Exercise data —
[Start]

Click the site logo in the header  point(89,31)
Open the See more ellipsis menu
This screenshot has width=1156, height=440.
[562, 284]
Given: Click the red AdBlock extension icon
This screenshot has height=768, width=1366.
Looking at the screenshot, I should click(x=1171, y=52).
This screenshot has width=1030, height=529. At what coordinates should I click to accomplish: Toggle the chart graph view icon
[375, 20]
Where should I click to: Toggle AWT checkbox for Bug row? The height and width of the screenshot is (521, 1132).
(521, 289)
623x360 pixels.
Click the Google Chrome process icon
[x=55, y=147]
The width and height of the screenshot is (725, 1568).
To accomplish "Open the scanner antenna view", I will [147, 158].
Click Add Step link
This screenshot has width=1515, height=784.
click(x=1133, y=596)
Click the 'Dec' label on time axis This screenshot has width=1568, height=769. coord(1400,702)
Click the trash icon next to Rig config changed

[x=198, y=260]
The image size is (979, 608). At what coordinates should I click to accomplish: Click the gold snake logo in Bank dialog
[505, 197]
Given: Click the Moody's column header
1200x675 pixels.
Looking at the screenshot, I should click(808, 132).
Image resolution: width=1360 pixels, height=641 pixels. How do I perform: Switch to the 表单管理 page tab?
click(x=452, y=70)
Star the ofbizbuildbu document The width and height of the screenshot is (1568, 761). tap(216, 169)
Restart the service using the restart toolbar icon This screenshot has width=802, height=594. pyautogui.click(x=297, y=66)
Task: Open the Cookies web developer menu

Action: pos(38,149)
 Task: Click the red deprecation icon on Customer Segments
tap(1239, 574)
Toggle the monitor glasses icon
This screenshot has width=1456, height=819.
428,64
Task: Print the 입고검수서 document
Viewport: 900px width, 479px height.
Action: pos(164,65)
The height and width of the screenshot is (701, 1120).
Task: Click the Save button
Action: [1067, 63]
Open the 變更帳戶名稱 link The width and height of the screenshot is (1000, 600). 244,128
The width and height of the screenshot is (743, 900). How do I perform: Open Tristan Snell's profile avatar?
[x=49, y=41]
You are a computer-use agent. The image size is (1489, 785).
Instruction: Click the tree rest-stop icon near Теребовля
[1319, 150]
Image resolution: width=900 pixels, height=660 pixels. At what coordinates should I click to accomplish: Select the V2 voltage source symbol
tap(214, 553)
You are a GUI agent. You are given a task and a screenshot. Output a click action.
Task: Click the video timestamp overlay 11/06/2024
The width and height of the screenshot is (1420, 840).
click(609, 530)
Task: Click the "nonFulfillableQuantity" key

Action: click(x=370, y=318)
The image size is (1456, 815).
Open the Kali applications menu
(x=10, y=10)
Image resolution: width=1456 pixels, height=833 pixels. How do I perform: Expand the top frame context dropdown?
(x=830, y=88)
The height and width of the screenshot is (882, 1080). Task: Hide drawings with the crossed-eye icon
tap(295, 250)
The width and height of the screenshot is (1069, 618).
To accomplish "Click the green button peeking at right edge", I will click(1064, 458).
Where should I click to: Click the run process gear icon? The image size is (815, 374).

[End]

What is expected — Can you reproduce all of the material above word for word, keeping every line in its original order?

Solution for this exercise —
Click the site logo in the header  point(89,31)
Open the See more ellipsis menu
This screenshot has width=1156, height=440.
[562, 284]
Given: Click the red AdBlock extension icon
This screenshot has height=768, width=1366.
Looking at the screenshot, I should click(x=1171, y=52).
This screenshot has width=1030, height=529. At what coordinates should I click to accomplish: Toggle the chart graph view icon
[375, 20]
Where should I click to: Toggle AWT checkbox for Bug row? The height and width of the screenshot is (521, 1132).
(521, 289)
623x360 pixels.
Click the Google Chrome process icon
[x=55, y=147]
The width and height of the screenshot is (725, 1568).
To accomplish "Open the scanner antenna view", I will [147, 158].
Click Add Step link
This screenshot has width=1515, height=784.
click(x=1133, y=596)
Click the 'Dec' label on time axis This screenshot has width=1568, height=769. coord(1400,702)
Click the trash icon next to Rig config changed

[x=198, y=260]
The image size is (979, 608). At what coordinates should I click to accomplish: Click the gold snake logo in Bank dialog
[505, 197]
Given: Click the Moody's column header
1200x675 pixels.
Looking at the screenshot, I should click(808, 132).
Image resolution: width=1360 pixels, height=641 pixels. How do I perform: Switch to the 表单管理 page tab?
click(x=452, y=70)
Star the ofbizbuildbu document The width and height of the screenshot is (1568, 761). tap(216, 169)
Restart the service using the restart toolbar icon This screenshot has width=802, height=594. pyautogui.click(x=297, y=66)
Task: Open the Cookies web developer menu

Action: pos(38,149)
 Task: Click the red deprecation icon on Customer Segments
tap(1239, 574)
Toggle the monitor glasses icon
This screenshot has width=1456, height=819.
428,64
Task: Print the 입고검수서 document
Viewport: 900px width, 479px height.
Action: pos(164,65)
The height and width of the screenshot is (701, 1120).
Task: Click the Save button
Action: [1067, 63]
Open the 變更帳戶名稱 link The width and height of the screenshot is (1000, 600). 244,128
The width and height of the screenshot is (743, 900). How do I perform: Open Tristan Snell's profile avatar?
[x=49, y=41]
You are a computer-use agent. The image size is (1489, 785).
Instruction: Click the tree rest-stop icon near Теребовля
[1319, 150]
Image resolution: width=900 pixels, height=660 pixels. At what coordinates should I click to accomplish: Select the V2 voltage source symbol
tap(214, 553)
You are a GUI agent. You are given a task and a screenshot. Output a click action.
Task: Click the video timestamp overlay 11/06/2024
The width and height of the screenshot is (1420, 840).
click(609, 530)
Task: Click the "nonFulfillableQuantity" key

Action: click(x=370, y=318)
The image size is (1456, 815).
Open the Kali applications menu
(x=10, y=10)
Image resolution: width=1456 pixels, height=833 pixels. How do I perform: Expand the top frame context dropdown?
(x=830, y=88)
The height and width of the screenshot is (882, 1080). Task: Hide drawings with the crossed-eye icon
tap(295, 250)
The width and height of the screenshot is (1069, 618).
To accomplish "Click the green button peeking at right edge", I will click(1064, 458).
Where should I click to: Click the run process gear icon? The image size is (815, 374).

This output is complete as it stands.